İstanbul’da sonbahar çok güzel oluyor. Çok güzel görüntüler ortaya çıkıyor. En az yazı seviyorum. Yaşamayı seviyorum ben, her mevsimi seviyorum bu yönüyle.
Şiirlerini yazmadan önce nasıl bir duyguyla girişiyorsun yazmaya?
İki tür çalışma biçimim var. Oturup mesai yapar gibi yazdığım zamanlar da oluyor, bir de belirli bir ruh halini beklerim. Bende ikisi de var. Kitap olarak çalıştığım şiirler var, Güzel Boşluk, Dağdaki Emirler, Puşt Ahali… Onlara mesai ayırıyorum, çalışmak için ortamlar yaratıyorum. Belli mekanlara gidiyorum, düzenli olarak her gün. Etrafımı ona göre düzenliyorum. Defterlerimle, kitaplarımla hazırlıyorum ortamımı.
'Öfke benim için önemli bir duygudur'
Bir şairin gezgin tarafı da var mıdır? Avustralya’da yaşadın, farklı ülkeler ve hayatlar yaşadın.
Avustralya da burası gibi, orada da “şiir bitti” diyorlar. Aziz Nesin orada yaşasaydı “her iki Avustralyalıdan üçü şair” derdi. Çok şair var. Dünya büyük bir köy aslında.
Varoluşçu bir şair misin?
Öyle şiirlerim var. Öfke benim için önemli bir duygudur. Bir katliam olmuştu Avustralya’da. 34 kişi öldürüldü iki gün içinde tek bir kişi tarafından. Ben de bu katliamın olduğu yeri iki ay öncesinde ziyaret etmiştim. Arkasından tüm toplum, herkes paralize oldu, açıklayamadılar. Buna tanıklık ettim. Hukukçular, hekimler, görgü tanıkları… Herkes bunu konuştu aylarca. Haleluya Demeden Olmaz’ı yazdım. O şiirimi hâlâ okuduğumda heyecanlanırım.
Müjgân şiirini kime yazdın?
Bende kalsın.
Şiirlerin şarkılara geçti mi?
Sadece bir tane müzisyen kardeşim Banu Akın’ın Kırmızı Leke adlı albümünde vardı.
YKY’den yayınlandı. Nasıl bir his buradan bir kitabın çıkması?

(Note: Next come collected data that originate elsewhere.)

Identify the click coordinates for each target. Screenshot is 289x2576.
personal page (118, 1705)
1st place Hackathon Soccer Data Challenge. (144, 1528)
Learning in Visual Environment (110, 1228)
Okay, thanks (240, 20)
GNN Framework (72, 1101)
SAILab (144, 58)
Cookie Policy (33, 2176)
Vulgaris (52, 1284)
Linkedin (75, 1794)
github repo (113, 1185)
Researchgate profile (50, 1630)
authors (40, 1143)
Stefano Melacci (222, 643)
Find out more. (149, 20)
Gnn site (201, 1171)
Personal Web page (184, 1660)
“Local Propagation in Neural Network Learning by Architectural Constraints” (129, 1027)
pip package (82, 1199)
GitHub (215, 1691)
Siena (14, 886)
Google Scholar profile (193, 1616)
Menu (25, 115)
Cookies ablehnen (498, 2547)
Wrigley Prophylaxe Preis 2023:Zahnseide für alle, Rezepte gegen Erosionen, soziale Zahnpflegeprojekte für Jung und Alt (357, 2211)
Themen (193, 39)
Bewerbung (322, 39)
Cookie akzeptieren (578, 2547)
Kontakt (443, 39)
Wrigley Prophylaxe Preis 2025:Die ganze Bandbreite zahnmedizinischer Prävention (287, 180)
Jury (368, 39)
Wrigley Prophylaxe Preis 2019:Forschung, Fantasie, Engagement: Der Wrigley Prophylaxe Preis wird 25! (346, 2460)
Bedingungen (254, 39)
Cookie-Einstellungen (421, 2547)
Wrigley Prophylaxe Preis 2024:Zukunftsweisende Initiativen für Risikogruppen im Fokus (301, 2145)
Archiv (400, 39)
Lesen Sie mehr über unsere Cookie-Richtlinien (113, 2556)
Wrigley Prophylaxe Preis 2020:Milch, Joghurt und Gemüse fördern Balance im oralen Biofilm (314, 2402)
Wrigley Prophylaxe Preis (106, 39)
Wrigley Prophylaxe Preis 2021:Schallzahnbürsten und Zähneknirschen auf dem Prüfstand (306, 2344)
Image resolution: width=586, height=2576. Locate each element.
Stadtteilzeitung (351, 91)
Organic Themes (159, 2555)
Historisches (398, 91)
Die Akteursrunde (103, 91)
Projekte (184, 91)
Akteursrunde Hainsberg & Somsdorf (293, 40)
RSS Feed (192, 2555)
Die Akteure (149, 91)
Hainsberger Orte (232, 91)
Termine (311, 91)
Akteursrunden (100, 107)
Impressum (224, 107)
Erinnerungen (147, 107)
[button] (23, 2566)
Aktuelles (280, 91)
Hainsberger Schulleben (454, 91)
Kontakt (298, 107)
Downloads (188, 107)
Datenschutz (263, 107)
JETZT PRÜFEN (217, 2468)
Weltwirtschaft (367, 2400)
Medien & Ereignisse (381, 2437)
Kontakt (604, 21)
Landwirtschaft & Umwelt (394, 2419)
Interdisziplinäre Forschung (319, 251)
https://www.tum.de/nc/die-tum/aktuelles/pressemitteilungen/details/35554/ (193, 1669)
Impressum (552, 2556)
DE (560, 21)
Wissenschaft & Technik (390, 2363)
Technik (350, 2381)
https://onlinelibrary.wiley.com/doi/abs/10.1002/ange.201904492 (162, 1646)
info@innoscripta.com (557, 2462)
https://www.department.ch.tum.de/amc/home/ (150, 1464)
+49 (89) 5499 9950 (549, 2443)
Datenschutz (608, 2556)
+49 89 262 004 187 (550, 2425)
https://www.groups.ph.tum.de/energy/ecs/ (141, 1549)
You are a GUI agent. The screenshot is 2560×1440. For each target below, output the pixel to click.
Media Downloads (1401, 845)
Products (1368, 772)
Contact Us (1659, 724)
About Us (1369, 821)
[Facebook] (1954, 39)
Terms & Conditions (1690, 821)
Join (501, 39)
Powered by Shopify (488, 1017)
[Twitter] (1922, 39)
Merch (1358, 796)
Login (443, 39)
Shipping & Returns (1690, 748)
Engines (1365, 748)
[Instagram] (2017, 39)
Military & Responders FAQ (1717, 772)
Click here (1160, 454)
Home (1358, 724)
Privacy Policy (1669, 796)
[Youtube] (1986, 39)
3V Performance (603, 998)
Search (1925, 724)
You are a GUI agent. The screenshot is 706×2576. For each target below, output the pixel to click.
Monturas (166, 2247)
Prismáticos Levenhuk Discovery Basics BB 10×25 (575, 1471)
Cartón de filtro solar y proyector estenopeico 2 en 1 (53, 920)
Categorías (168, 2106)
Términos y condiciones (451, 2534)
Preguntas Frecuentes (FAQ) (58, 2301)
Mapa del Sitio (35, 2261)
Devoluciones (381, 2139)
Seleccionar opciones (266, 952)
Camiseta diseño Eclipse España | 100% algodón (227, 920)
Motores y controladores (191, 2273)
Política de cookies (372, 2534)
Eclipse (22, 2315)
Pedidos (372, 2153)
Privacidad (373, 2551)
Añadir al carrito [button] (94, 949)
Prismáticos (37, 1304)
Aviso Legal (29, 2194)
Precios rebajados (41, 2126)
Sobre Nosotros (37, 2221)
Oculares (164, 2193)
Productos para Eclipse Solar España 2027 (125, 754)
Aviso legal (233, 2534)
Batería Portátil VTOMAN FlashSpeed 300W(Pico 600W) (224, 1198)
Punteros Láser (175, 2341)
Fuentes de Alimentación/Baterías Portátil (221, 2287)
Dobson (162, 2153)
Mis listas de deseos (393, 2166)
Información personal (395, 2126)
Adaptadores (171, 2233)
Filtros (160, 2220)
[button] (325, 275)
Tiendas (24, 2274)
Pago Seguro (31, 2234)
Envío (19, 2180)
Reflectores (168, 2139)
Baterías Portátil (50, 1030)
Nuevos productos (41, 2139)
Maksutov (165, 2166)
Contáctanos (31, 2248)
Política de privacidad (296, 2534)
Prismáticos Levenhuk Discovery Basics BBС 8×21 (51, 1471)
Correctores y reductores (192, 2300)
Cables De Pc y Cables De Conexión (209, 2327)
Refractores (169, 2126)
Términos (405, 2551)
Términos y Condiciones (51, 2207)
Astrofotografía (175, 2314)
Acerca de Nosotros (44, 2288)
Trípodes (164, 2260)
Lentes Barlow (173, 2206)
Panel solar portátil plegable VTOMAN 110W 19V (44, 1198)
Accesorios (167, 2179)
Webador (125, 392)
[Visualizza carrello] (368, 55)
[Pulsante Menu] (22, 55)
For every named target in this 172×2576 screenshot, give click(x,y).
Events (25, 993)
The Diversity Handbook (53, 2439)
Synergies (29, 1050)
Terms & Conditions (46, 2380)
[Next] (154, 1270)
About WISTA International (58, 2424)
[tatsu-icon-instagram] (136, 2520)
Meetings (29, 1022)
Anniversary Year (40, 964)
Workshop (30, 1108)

Bu benim on ikinci kitabım. Her kitap ayrı bir heyecan. Natama Şiir Dergisini çıkarıyorum biliyorsun. İnsanların aklına geliyordur “neden kendi yayınevinden çıkarmıyor” diye. Biz dergiyi kapattık aslında. O dönemde de bu dosyayı derleyip YKY’ye gönderdim. Biz “dergisiz olmuyor” deyip geri başladık dergiye, sonra da haberini aldım kitabımın çıkacağının. Özellikle dağıtım ve duyurma anlamında önemli YKY. Dağıtımcı şiir kitabı almıyor. Bu büyük bir sorun.
Roman gibi başka bir türde üretimde bulunmayı düşünüyor musun?
Düşünmüyorum. Üç öykü yazdım bugüne kadar. Başka bir dünya orası. Ben kendimi öykücü gibi göremiyorum.